First, the team of researchers looked at the data used to train computer models for misinformation detection. Since training and running complex algorithms require a lot of data, the datasets are often created automatically. This can lead to certain biases in the data and, in turn, also in the predictive models. For example, the research team has discovered that the models often learn which news sources can or cannot be trusted instead of learning whether an individual article contains incorrect information.

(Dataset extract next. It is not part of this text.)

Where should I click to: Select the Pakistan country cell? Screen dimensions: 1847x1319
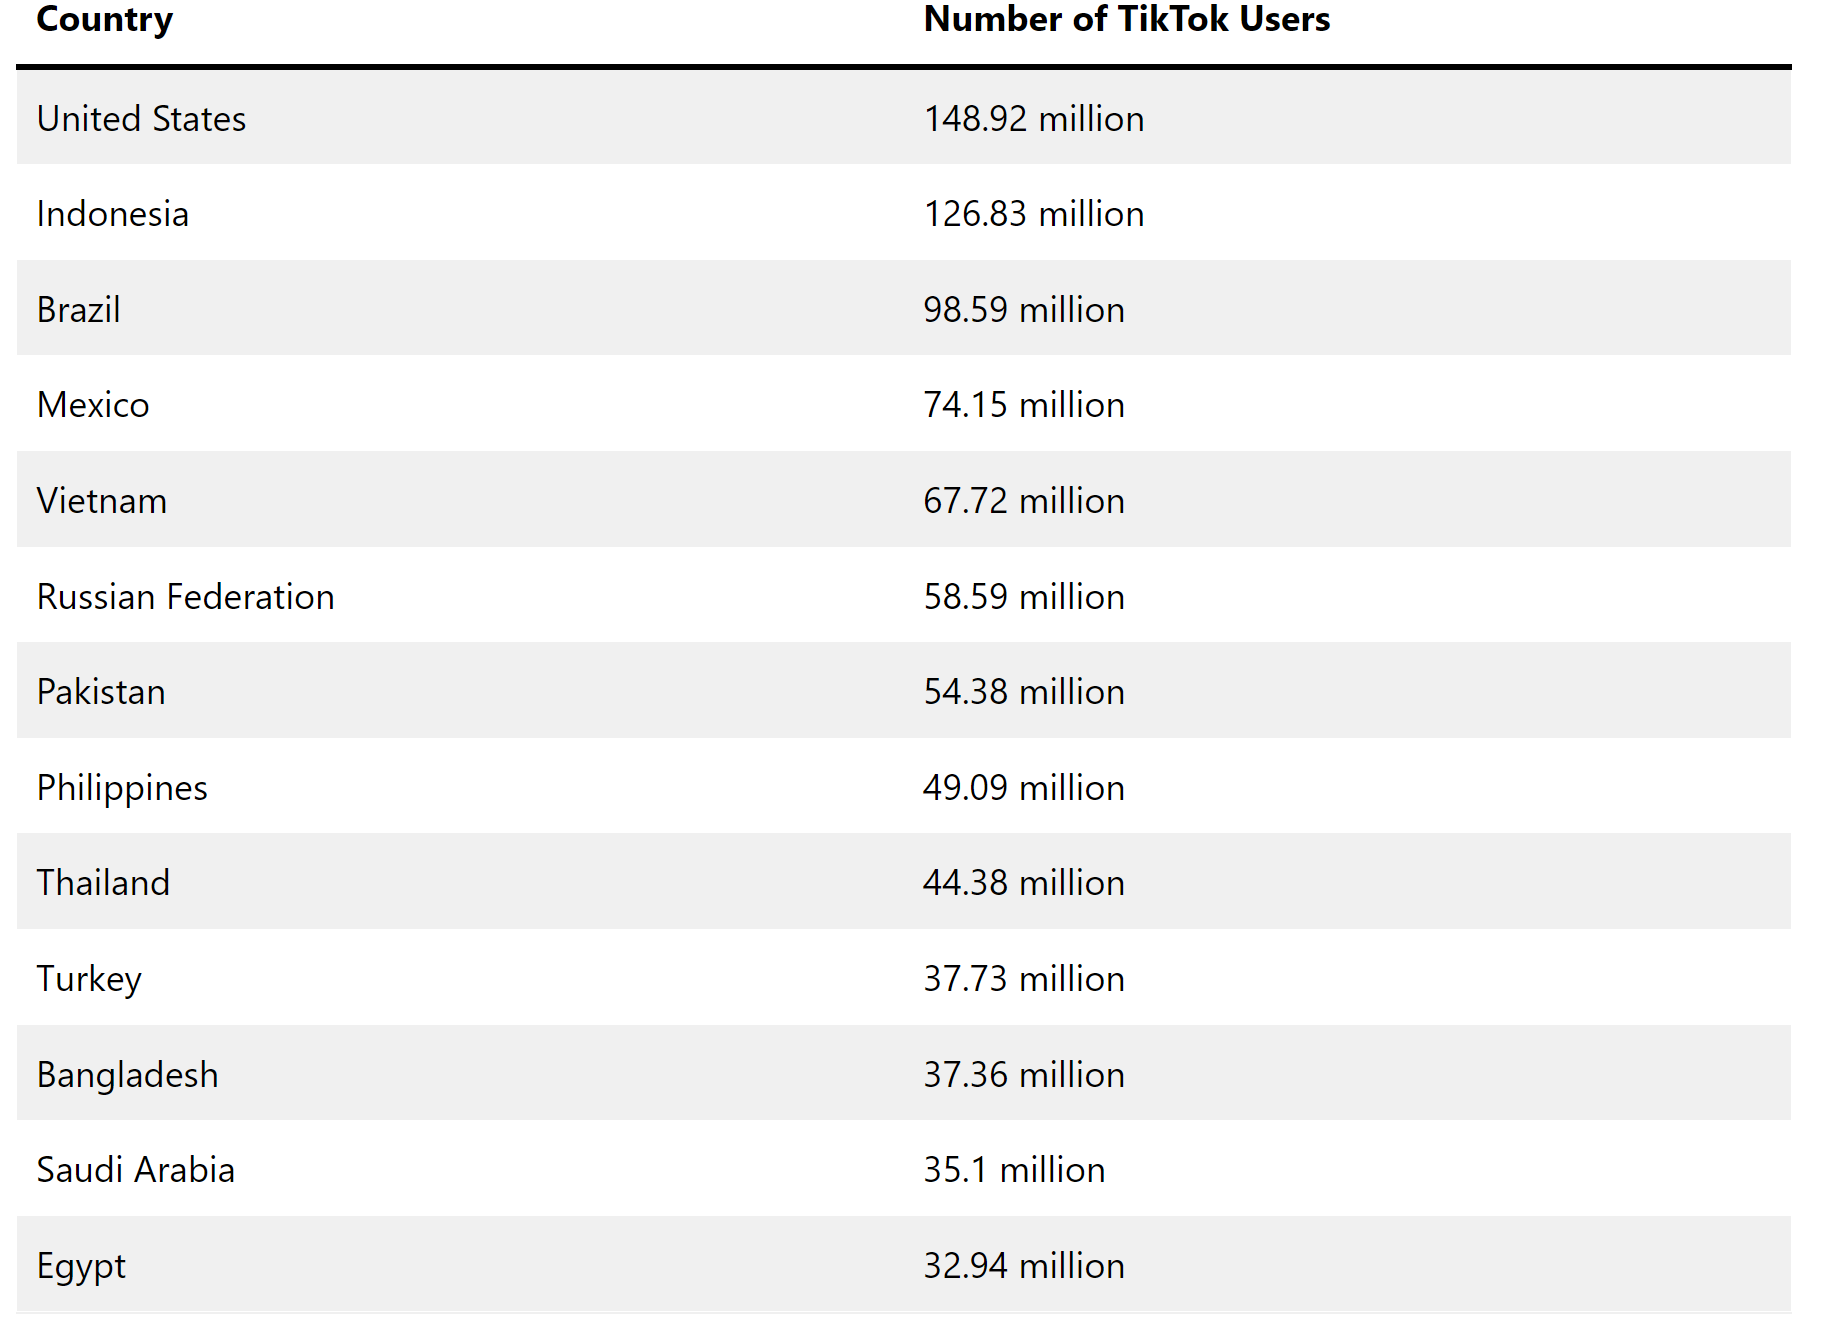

When they removed this source of bias from the data, they found that a very simple algorithm produced results comparable to those of a very sophisticated algorithm. That’s an interesting finding for several reasons: Firstly, simpler models consume fewer resources, making them more sustainable. Secondly, they require less data, allowing us to build smaller but better-quality data sets. Finally, unlike more complex algorithms, they are often explainable and transparent. This means that they can explain why a model made a certain decision in each case. Finally, they conducted experiments to investigate the results of SHAP, a popular explanation method used to explain “black box” algorithms. These are complex algorithms such as neural networks, where it is not entirely clear why they make certain decisions. They identified several problems with this method when applied to text examples.

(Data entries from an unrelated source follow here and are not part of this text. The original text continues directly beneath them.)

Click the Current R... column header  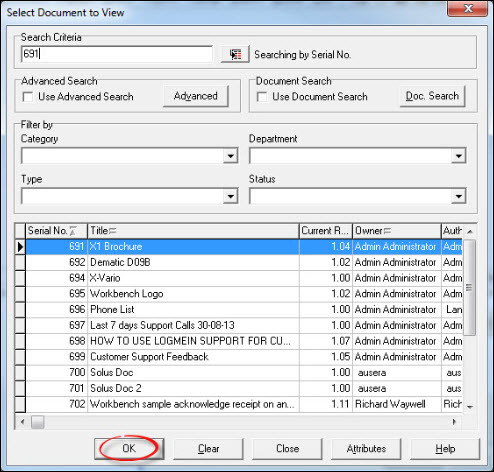(x=326, y=231)
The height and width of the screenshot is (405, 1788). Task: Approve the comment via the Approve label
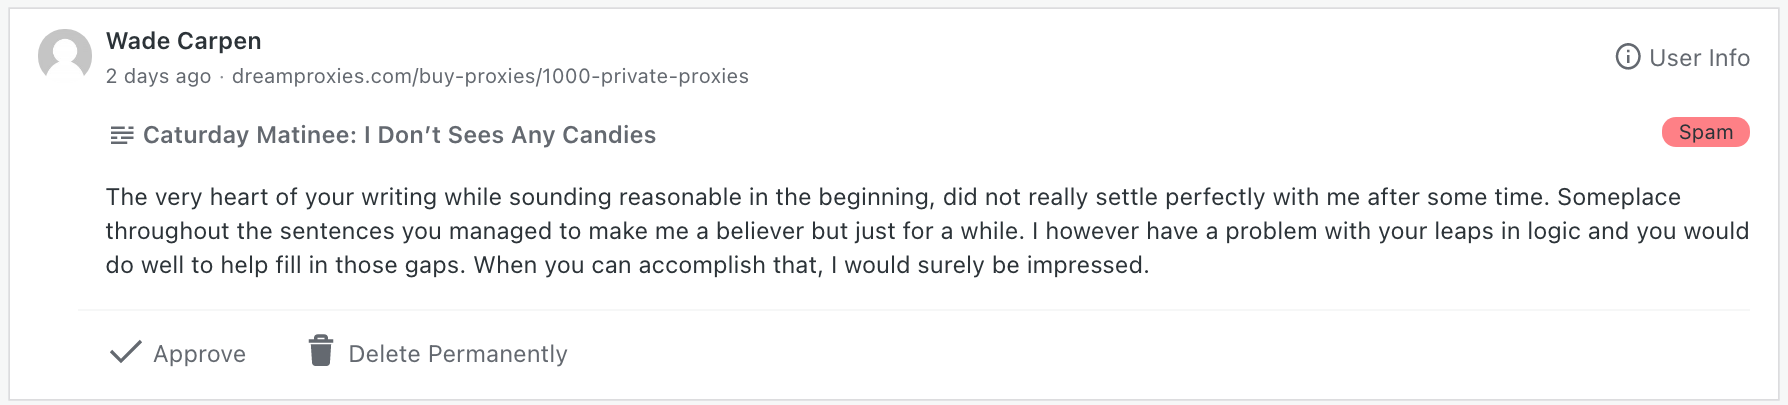[199, 354]
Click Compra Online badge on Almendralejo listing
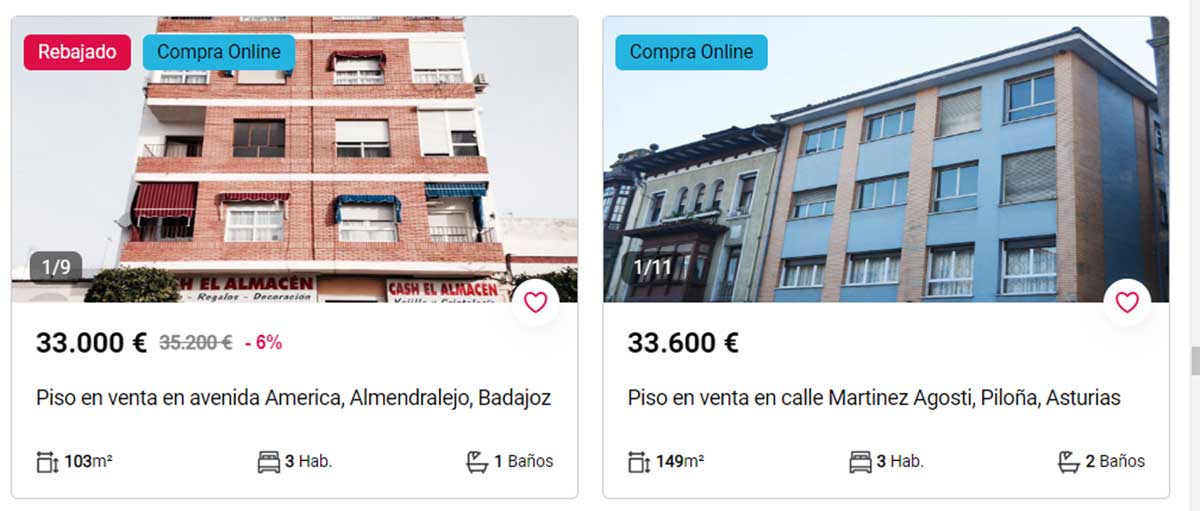Image resolution: width=1200 pixels, height=511 pixels. point(219,52)
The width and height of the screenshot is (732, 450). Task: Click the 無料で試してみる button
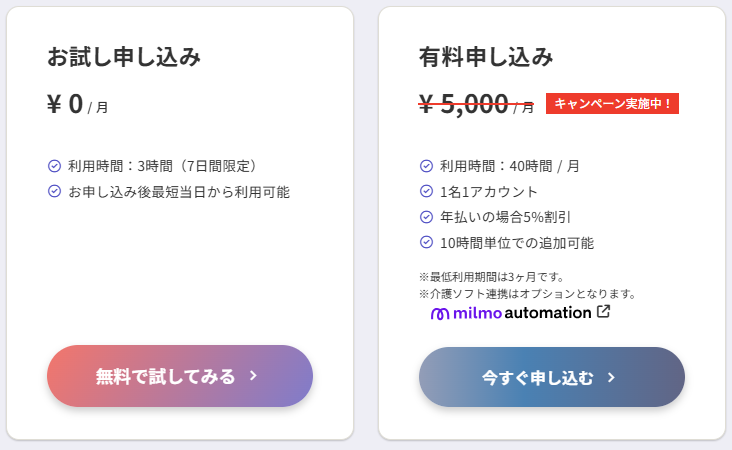click(179, 376)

In the figure above, one of these problems is illustrated. The parts marked in red indicate that the statement is fake news, while the parts in blue indicate that it is not the case. In the skating example, the explanation method of why the algorithm labelled them this way is inconsistent as it assigns opposite weights to the same words. For example “skating” is highlighted in both red and blue in the same text.

In the second example, it can be observed that many filler words are highlighted, such as “and”, “it”, “is”, “then”, “on”.

When the research team used this method to explain a simpler model, many conjunctions and prepositions were selected as well, but because the simpler model was explainable, they could observe and determine that those words were not as important to the algorithmic predictions. This means that the SHAP method does not explain the models well enough.

In future research, they plan to further analyze why these problems occur and how they can be avoided.